** START OF Excerpt **
Remove Duplicates, write code to remove duplicates from an unsorted Linked List. How would you solve the problem if a temporary buffer is not allowed?

I used a Hash, which breaks the temporary buffer not allowed conditioned. Not sure how one can go about solving this without using an extra data structure. The above is the method I used.

# CTCI-2.1: Write code to remove duplicates from an unsorted LinkedList
  def remove_duplicates
    node = @head
    h = Hash.new(0)
    return false unless node.next
    h[@head.data] += 1
    while (node = node.next)
      h[node.data] += 1
      if h[node.data] > 1
        previous_node = find_previous(node.data)
        previous_node.next = previous_node.next.next
      end
    end
  end

This is a \$O(n)\$. How can this be improved? How one will go about solving this without using an additional data structure(Temporary buffer?) Here is the rest of the Linked List: require 'pry'

class Node
  attr_accessor :next
  attr_reader :data

  def initialize(data)
    @data = data
    @next = nil
  end

  def to_s
    "Node with value: #{data}"
  end
end

class LinkedList
  def initialize
    @head = nil
  end

  def append(value)
** END OF Excerpt **
** START OF Data **
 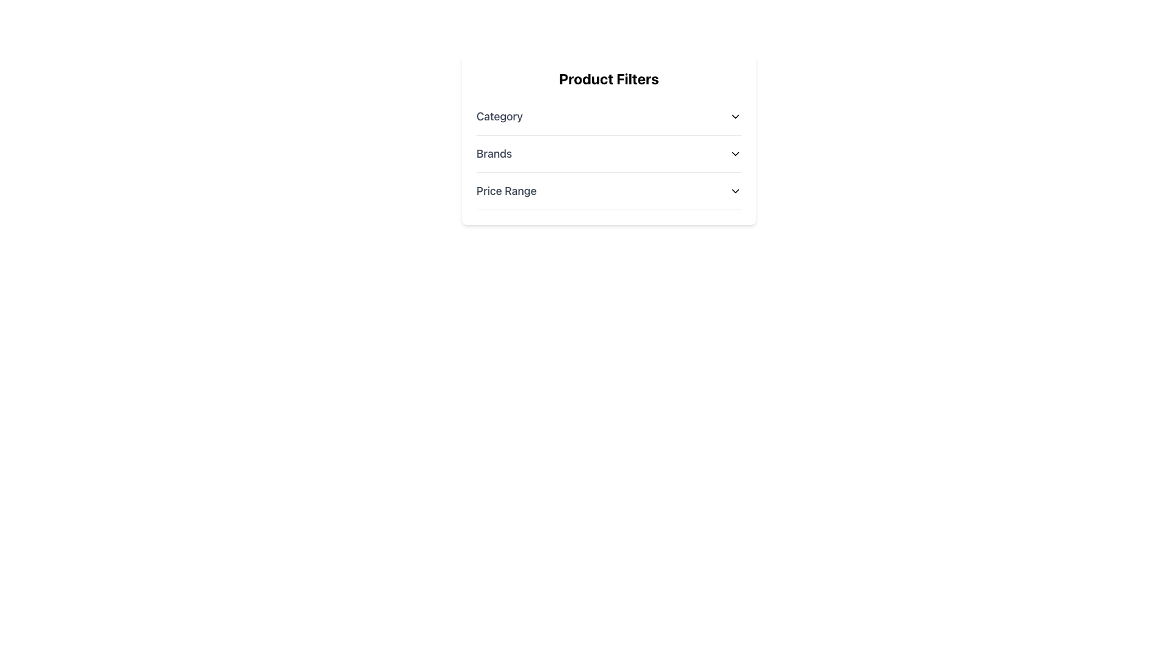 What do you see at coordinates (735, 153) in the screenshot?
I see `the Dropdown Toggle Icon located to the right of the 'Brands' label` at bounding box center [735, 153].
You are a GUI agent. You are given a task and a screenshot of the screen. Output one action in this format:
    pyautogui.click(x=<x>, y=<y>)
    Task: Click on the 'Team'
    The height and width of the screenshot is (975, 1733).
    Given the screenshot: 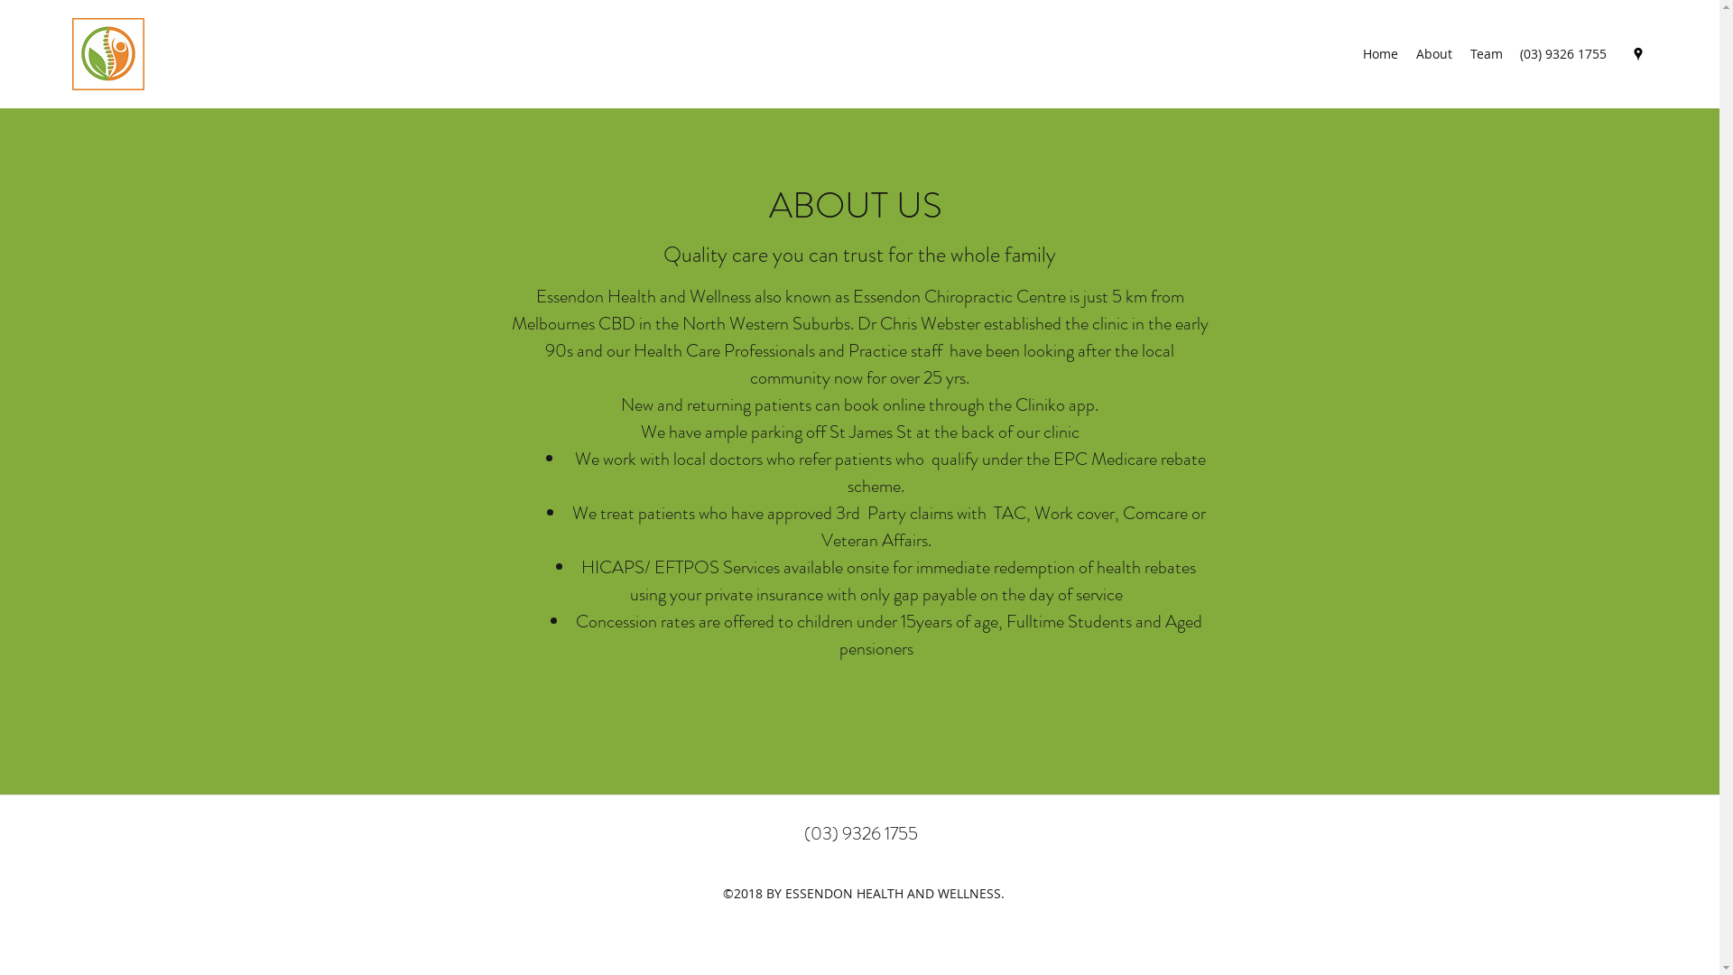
** END OF Data **
### Task set
a: Answer these questions about the forum post on removing duplicates from a linked list:
(i) What data structure did the poster use in their solution?
(ii) Which method does remove_duplicates call to get the node before a duplicate?
(iii) What value does the LinkedList initialize method assign to @head?
b: Rewrite the forum post about removing duplicates between "This is a \$O(n)\$." and "def initialize(data)", inclusive, replacing "data structure" with "container".
c: Supply the next part of the forum post about removing duplicates from a linked list, picking up right after its last line.
The dataset rows are separate material, not part of the forum post above.

### Answers provided
a:
(i) A Hash.
(ii) find_previous.
(iii) nil.

b:
This is a \$O(n)\$. How can this be improved? How one will go about solving this without using an additional container(Temporary buffer?) Here is the rest of the Linked List: require 'pry'

class Node
  attr_accessor :next
  attr_reader :data

  def initialize(data)

c:
    if @head
      find_tale.next = Node.new(value)
    else
      @head = Node.new(value)
    end
  end

  def find_tale
    node = @head

    return node if !node.next
    return node if !node.next while (node = node.next)
  end

  def find(value)
    node = @head 

    return false if !node.next
    return node if node.data == value 

    while (node = node.next)
      return node if node.data == value
    end
  end

  def append_after(target, value)
    node = find(target)
    return unless node

    old_next = node.next
    node.next = Node.new(value)
    node.next.next = old_next
  end

  def find_previous(value)
    node = @head 

    return false if !node.next
    return node if node.next.data == value 

    while(node = node.next)
      return node if node.next.data == value
    end
  end

  def delete(value)
    if @head.data == value
      @head = @head.next
    end

    node = find_previous(value)
    node.next = node.next.next
  end

  def display
    node = @head

    puts node
    while (node = node.next)
      puts node
    end
  end

  # CTCI-2.1: Write code to remove duplicates from an unsorted LinkedList
  def remove_duplicates
    node = @head
    h = Hash.new(0)
    return false unless node.next
    h[@head.data] += 1
    while (node = node.next)
      h[node.data] += 1
      if h[node.data] > 1
        previous_node = find_previous(node.data)
        previous_node.next = previous_node.next.next
      end
    end
  end
end

Here is the test I used:

# TEST 
list = LinkedList.new

list.append('A')
list.append('B')
list.append('A')
list.append('A')
list.append('C')
list.append('D')


puts "Display the list"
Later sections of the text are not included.